December 27, 1862, Elizabethtown was captured by General John Hunt Morgan. Morgan drove 4,000 of his confederate soldiers up the Louisville & Nashville Turnpike (now US Hwy 31W) and arrived at Union controlled Elizabethtown. Their goal was to disrupt the Union supply line via the L & N Railroad, which were wide open. After an exchange of messages with the Union commander were each side demanded the surrender of the other, Morgan made his move. After a little more than an hour, white flags appeared at various windows as the Union troops surrendered without the knowledge of their commander. Each side wrote their own account of the day; one pro-Union account reported widespread looting, some even by Morgan himself. Other accounts give details of Morgan establishing a headquarters and receiving calls not only from old friends, but also from those who had heard of him and wanted to see the “Rebel Raider.” He had just been promoted to Brigadier General on December 11th and was married on the 14th. Picture
January 1, 1863, Emancipation Proclamation Issued for Final Time.

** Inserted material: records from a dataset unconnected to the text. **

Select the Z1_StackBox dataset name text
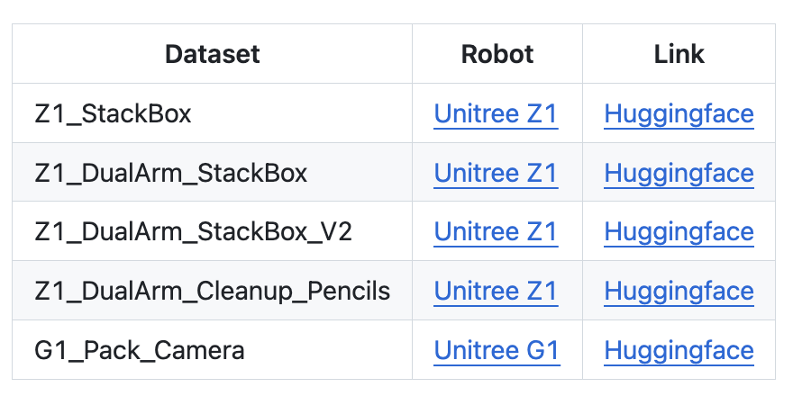793x396 pixels. point(113,114)
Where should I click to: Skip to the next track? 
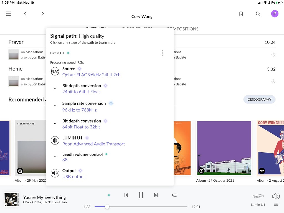click(x=156, y=195)
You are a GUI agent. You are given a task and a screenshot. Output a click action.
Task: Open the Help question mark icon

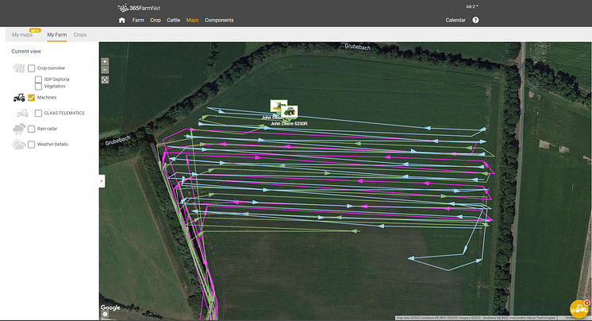[x=475, y=20]
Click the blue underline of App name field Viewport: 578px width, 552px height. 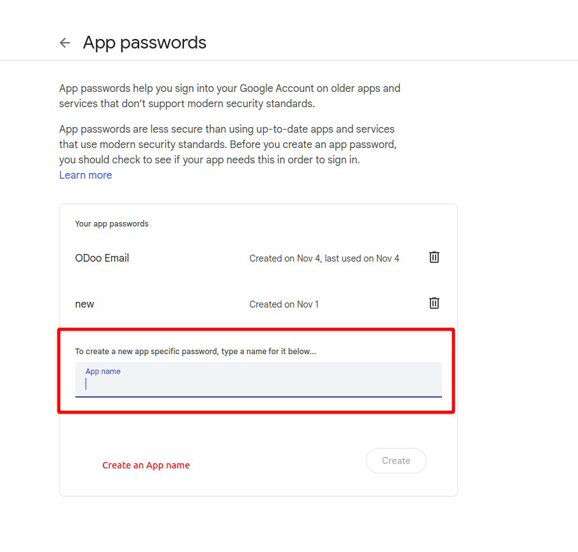click(x=258, y=396)
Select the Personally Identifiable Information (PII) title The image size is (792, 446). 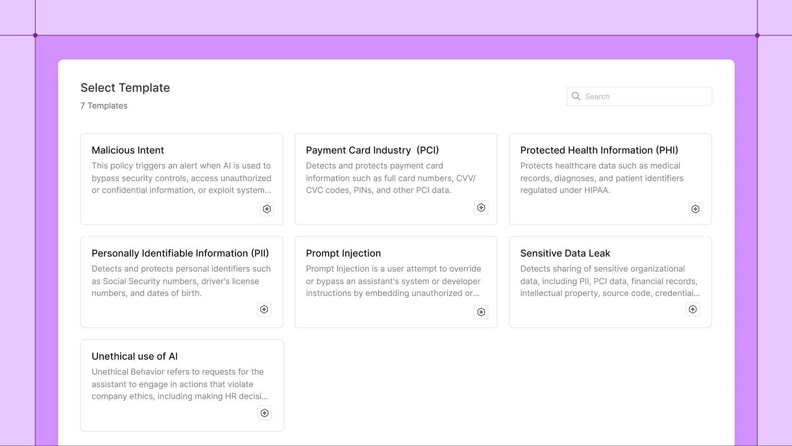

April 22, 1863, the Tomkinsville Courthouse and other buildings were burnt to the ground in Monroe County. All of the records were lost. CSA forces were retaliating for the USA burning Celina, TN’s courthouse.

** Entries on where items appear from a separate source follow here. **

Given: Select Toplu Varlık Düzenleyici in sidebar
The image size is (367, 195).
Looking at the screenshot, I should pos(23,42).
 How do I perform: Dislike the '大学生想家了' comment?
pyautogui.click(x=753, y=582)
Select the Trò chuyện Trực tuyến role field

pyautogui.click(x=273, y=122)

July 3, 1863, Oliver P. Rood from Frankfort, captured the Confederate States of America flag from the 21st North Carolina Infantry on the 3rd day of the Battle of Gettysburg. For this he received the Congressional Medal of Honor for extraordinary heroism. Mr. Rood, serving in the Union Army, was a Private in Company B, 20th Indiana Volunteer Infantry. On July 2, 1863 Private Rood’s regiment was engaged with Confederate forces in the Rose Woods, and the following morning moved to Cemetery Ridge where they defended the “High Water Mark” during Pickett’s Charge. During that charge, as Union forces fought fiercely to turn back the rebel onslaught, Private Rood captured the flag of Hoke’s Brigade. Rood was one of 63 men who was awarded the CMOH for heroism in the battle at Gettysburg, Pennsylvania, July 1 – 3, 1863.
September 1, 1863, Thomas Elliott Bramlette became the 23rd Governor of Kentucky. Among his accomplishments not related to the war and its aftermath were the reduction of the state’s debt and the establishment of the Kentucky Agricultural and Mechanical College (now the University of Kentucky).

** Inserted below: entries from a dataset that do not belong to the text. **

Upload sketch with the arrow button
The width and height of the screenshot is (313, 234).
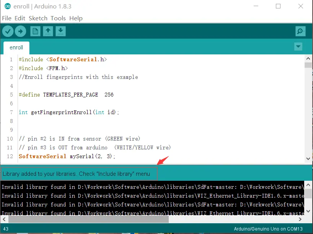[20, 31]
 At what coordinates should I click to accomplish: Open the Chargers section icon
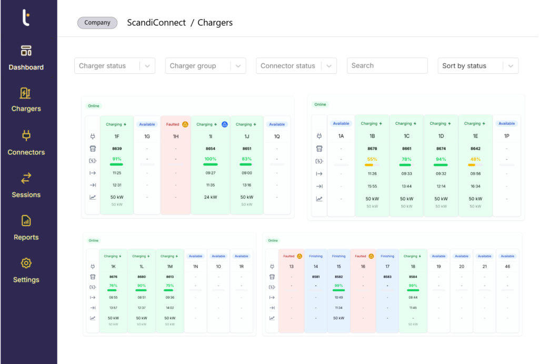(x=26, y=93)
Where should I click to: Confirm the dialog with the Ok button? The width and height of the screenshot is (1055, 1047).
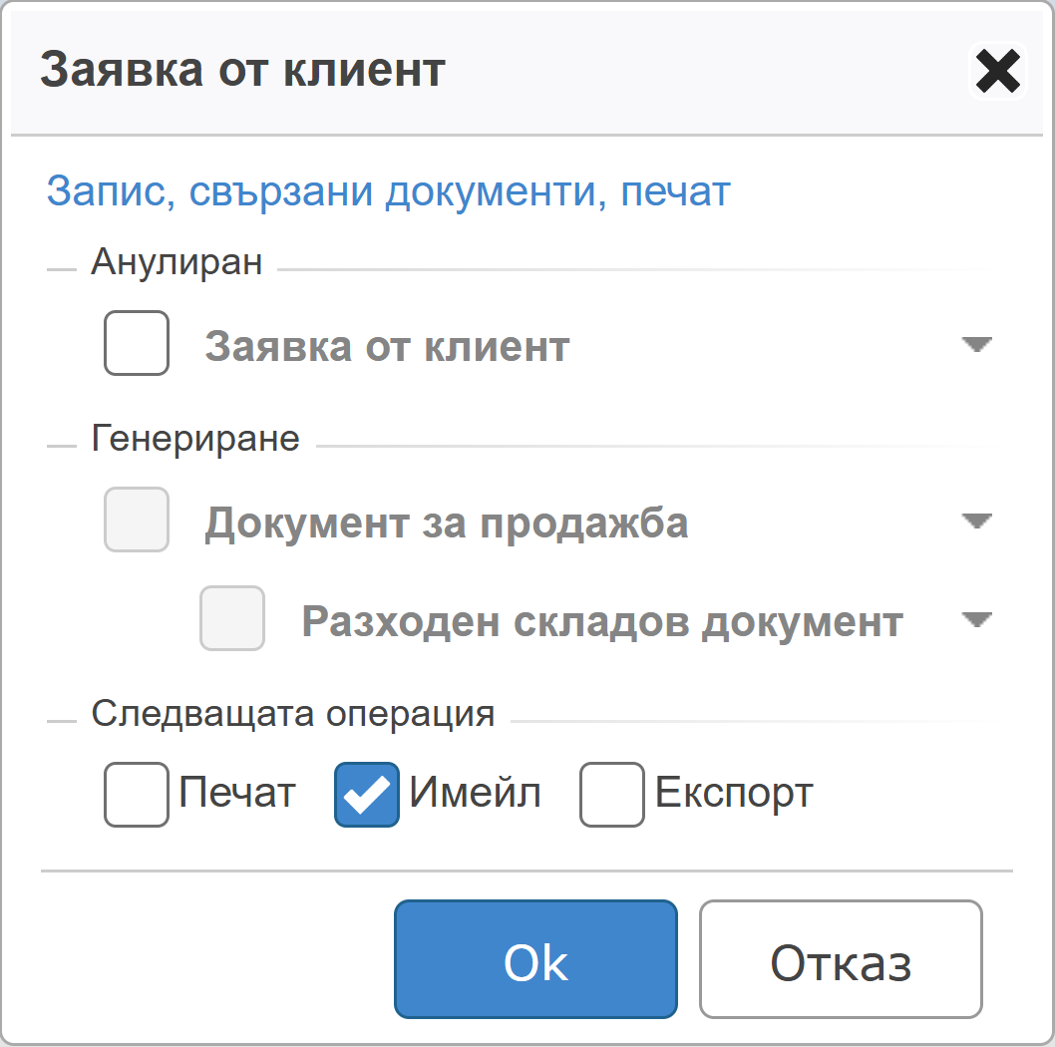point(535,958)
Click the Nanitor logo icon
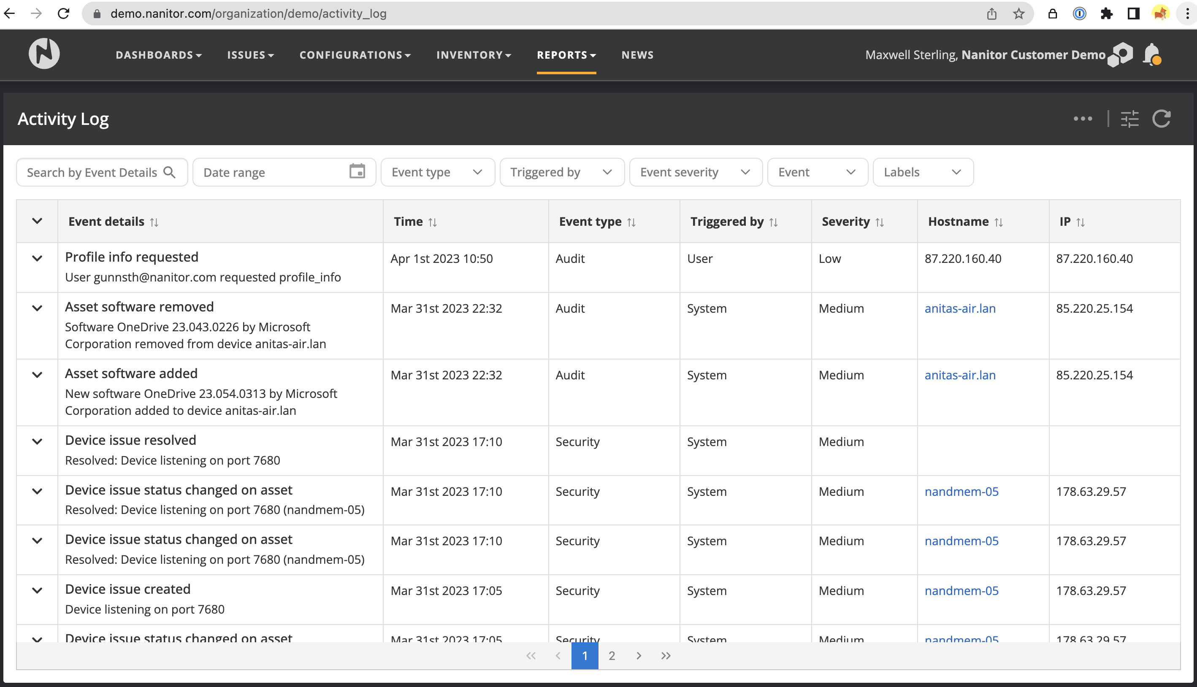This screenshot has width=1197, height=687. tap(44, 54)
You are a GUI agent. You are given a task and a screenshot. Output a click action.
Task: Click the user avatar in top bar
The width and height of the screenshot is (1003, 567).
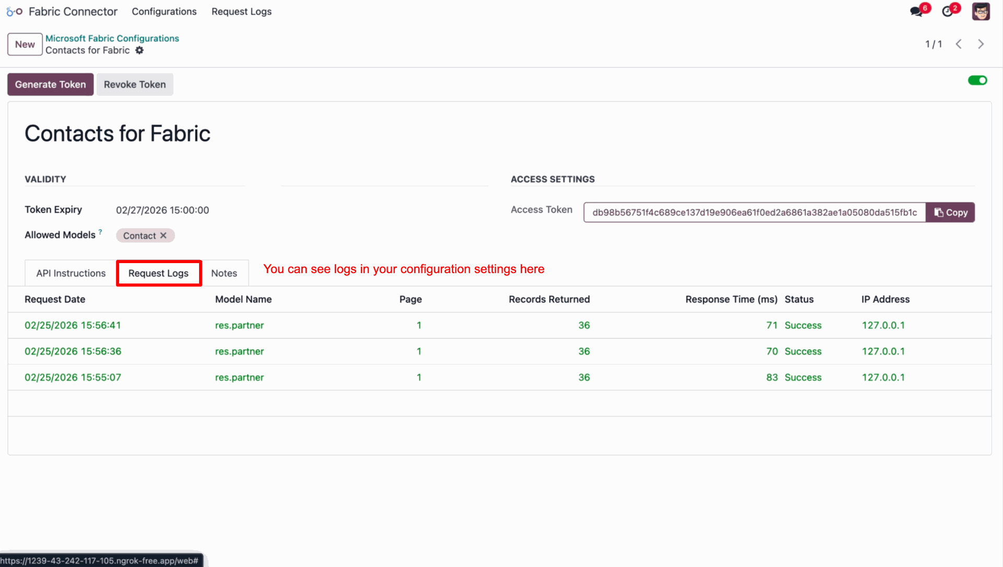coord(981,12)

November 19, 1863, Gettysburg Address is Given.
December 2, 1863, the Confederate States of America burned down the Mt. Sterling Courthouse. The Union Army was using it as a garrison. Clerk records located in the rear were saved, circuit records were destroyed. Twenty-two courthouses were burned during the war, 19 in the last 15 months. Twelve of the courthouses were burned by Confederates, eight by guerrillas and two by the Union by mistake.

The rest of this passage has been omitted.